Nessas tardezinhas, quase noite, quem tem sorte sofre mais bonito, mais romântico e poético. Dizem que o entardecer numa praia é encantador, a tristeza que ele traz também; quando o último vermelho do sol parece que vai mergulhando nas águas ou se avista uma embarcação que vem bem longe porque é também de retornar, os olhos não sabem mais divisar aquelas cenas e mergulham também no mesmo leito agitado.

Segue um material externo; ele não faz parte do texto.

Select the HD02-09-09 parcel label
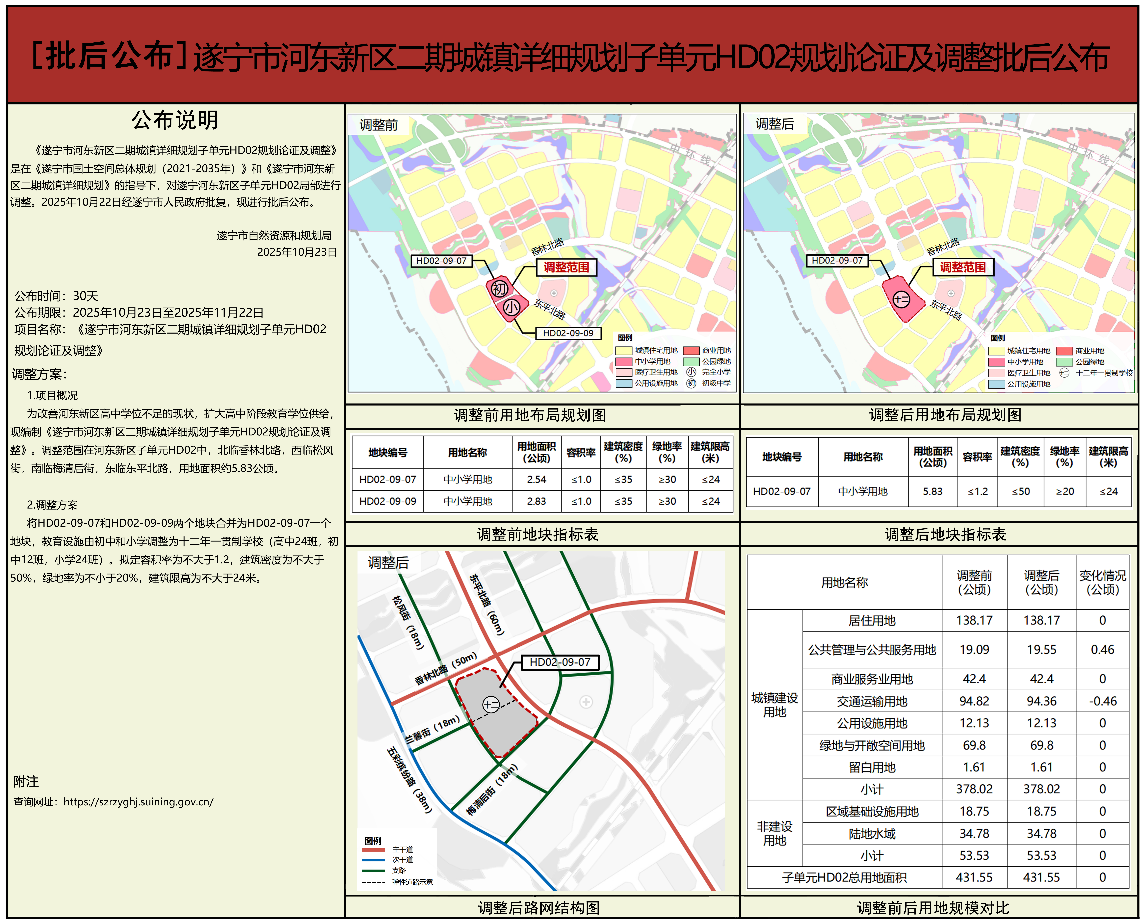1143x923 pixels. tap(567, 333)
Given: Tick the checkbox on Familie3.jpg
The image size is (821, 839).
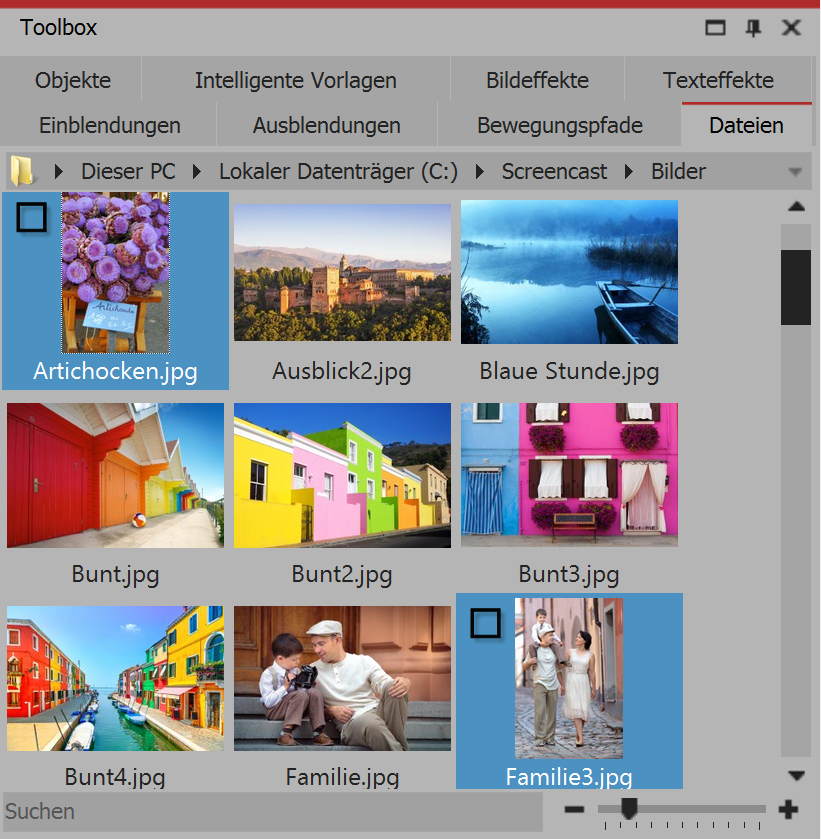Looking at the screenshot, I should pos(485,624).
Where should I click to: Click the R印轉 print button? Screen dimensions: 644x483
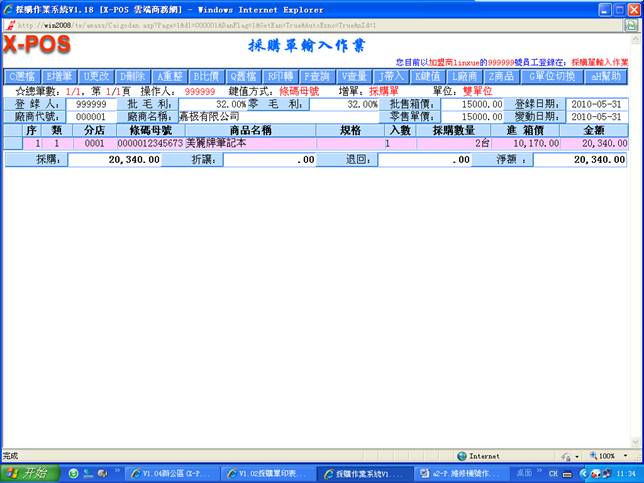coord(281,76)
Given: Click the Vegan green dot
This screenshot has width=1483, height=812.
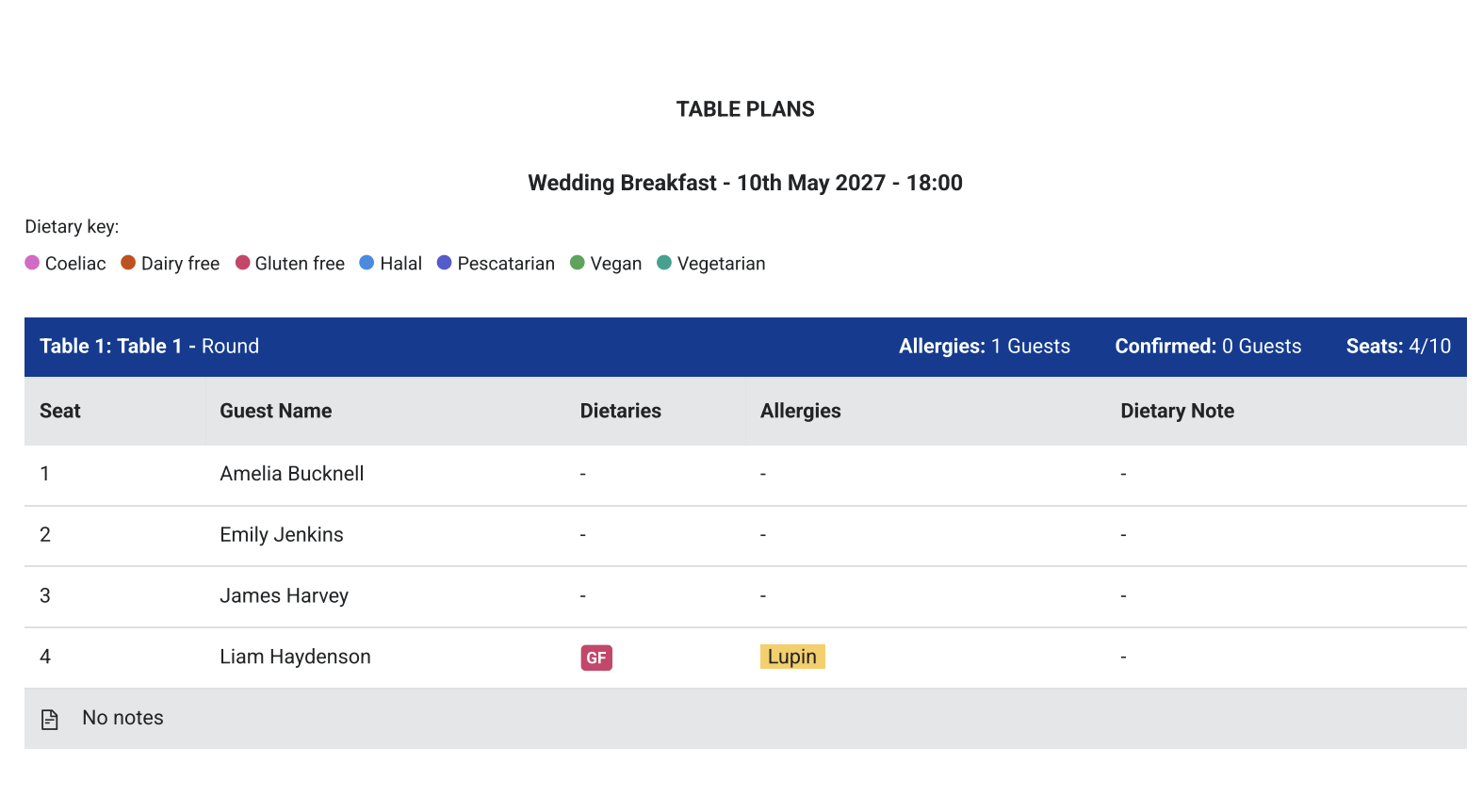Looking at the screenshot, I should tap(578, 263).
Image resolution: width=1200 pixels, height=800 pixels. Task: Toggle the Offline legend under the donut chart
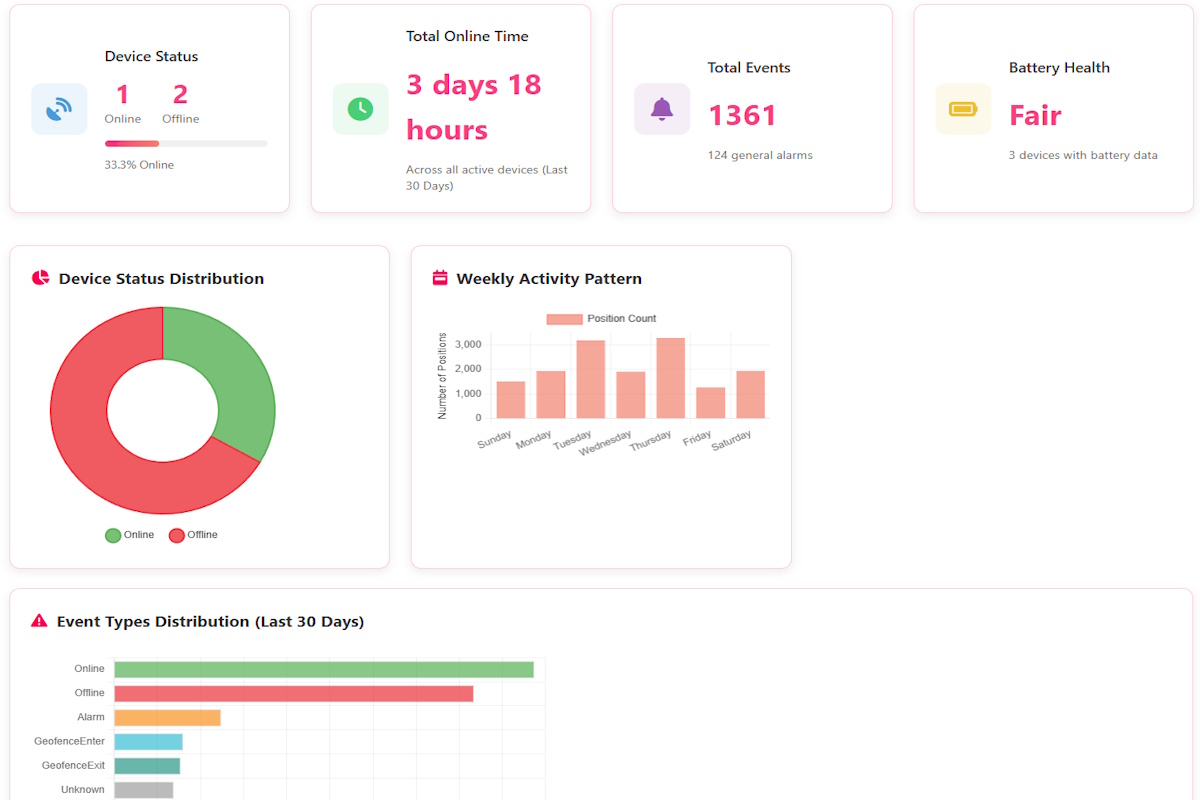193,535
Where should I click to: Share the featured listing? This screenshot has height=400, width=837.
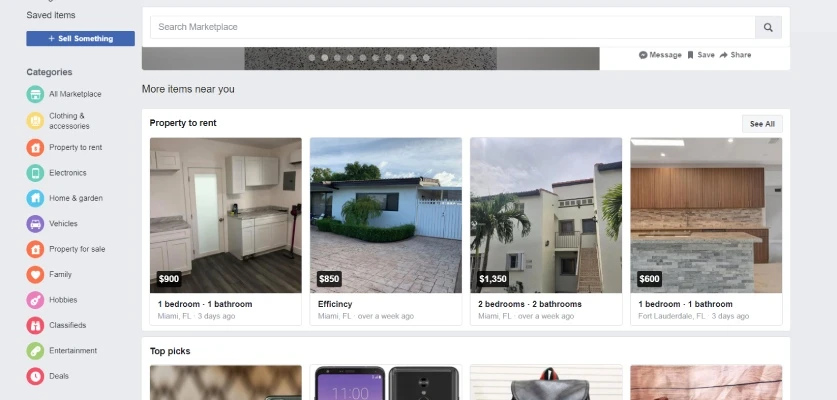point(736,55)
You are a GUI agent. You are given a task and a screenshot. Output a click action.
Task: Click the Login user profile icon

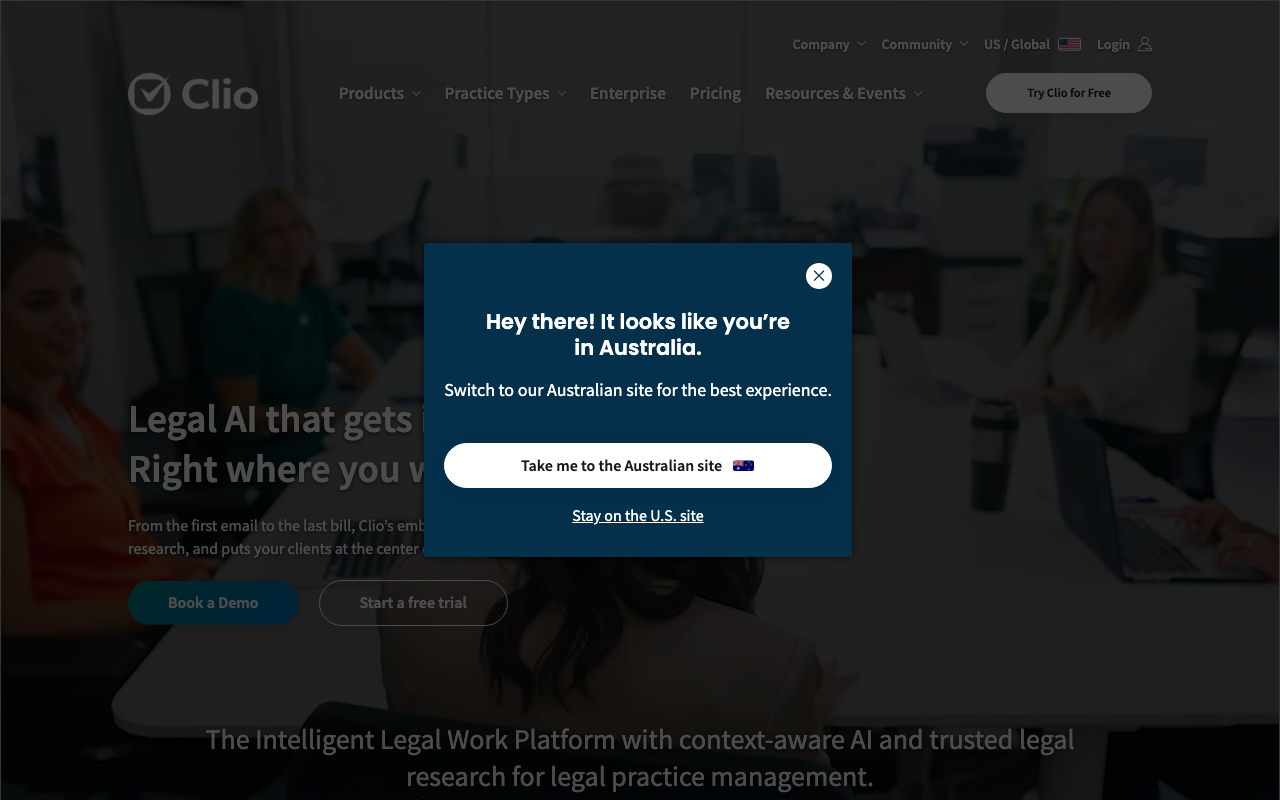[x=1145, y=44]

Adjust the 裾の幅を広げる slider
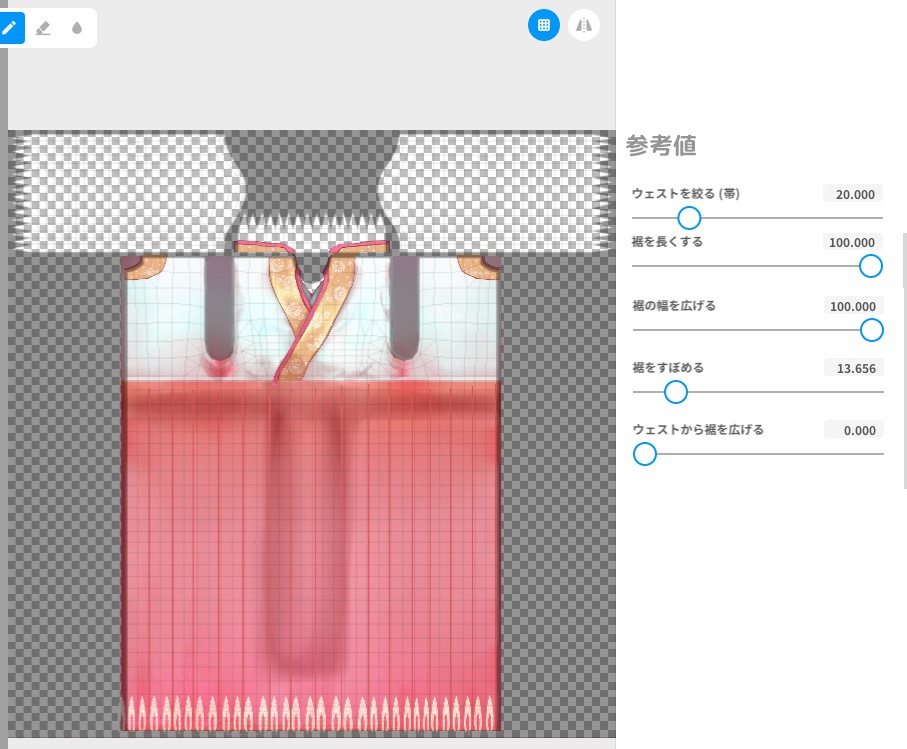click(872, 330)
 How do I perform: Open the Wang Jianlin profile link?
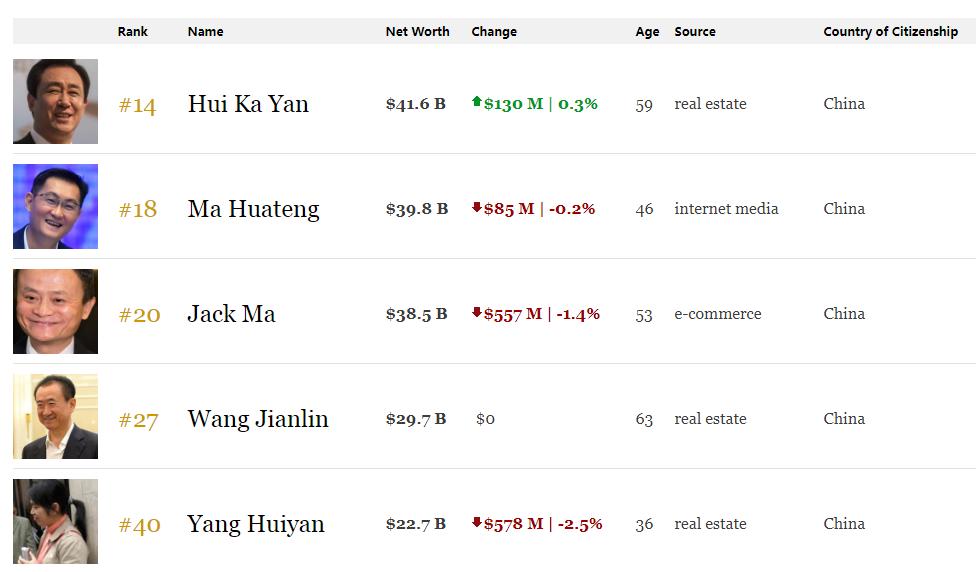pos(257,419)
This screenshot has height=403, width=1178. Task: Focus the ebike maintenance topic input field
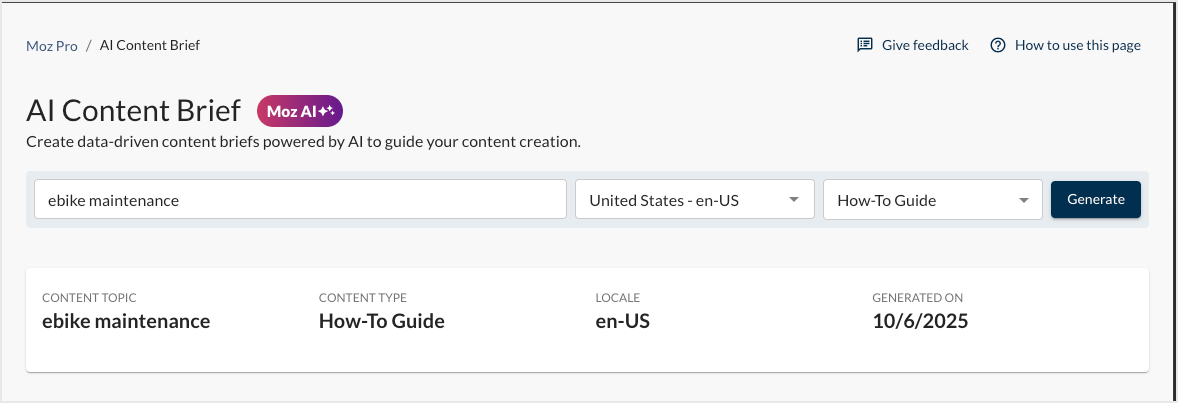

E o vento que sopra nos coqueirais avisa que a noite já vem, e por certo virão também os vendavais trazendo outras e tantas recordações.
Os motivos que fazem do entardecer quase noite instantes que permitem aflorar tantos mistérios na alma talvez que continuem inexplicáveis. Os próprios indivíduos não sabem explicar as mudanças que ocorrem. Talvez seja a cor indecisa, entre a luz e a sombra, que chama as saudades adormecidas; talvez seja o vento soprando de um modo diferente, mais ligeiro, trazendo consigo tantas recordações; talvez sejam os pássaros que voam para se recolher aos seus ninhos e transmitem a impressão de que a vida é também recolhimento; talvez sejam as nuvens cinzentas que anunciam as tempestades; talvez seja o voo solitário da gaivota, e talvez seja essa solidão.
Assim, sejam na janela, em cima da montanha, na praia ou em qualquer descampado, esses instantes mágicos da tardezinha quase anoitecer sempre produzem as sensações de angústia, de tristeza, de desilusão, de abandono, de solidão, de vontade de correr e sumir, de voar e partir, de reencontrar algo que parece muito distante ou perdido. E como consequencia chegarão as lágrimas, as tantas incertezas, os medos, os desesperos, os gestos desesperados, os gritos. Noutros chegam apenas o silêncio, o cálice e o gole.
Pessoas existem que simplesmente procuram fugir desses instantes do dia. Assim que a tarde começa a avançar se trancam nos seus quartos e tomam remédios para adormecer. Imaginam que ao acordar não haverá mais perigo de ter de enfrentar os mistérios das horas da aflição. Assim, medrosos com a própria realidade, se enfiam nos lençóis e começam a ter pesadelos em pleno dia. E tudo vem redobrado nas dores, nas angústias e aflições.
Quando levantam já é noite. E quando olham pra cima há uma lua imensa pedindo que lembre de alguém.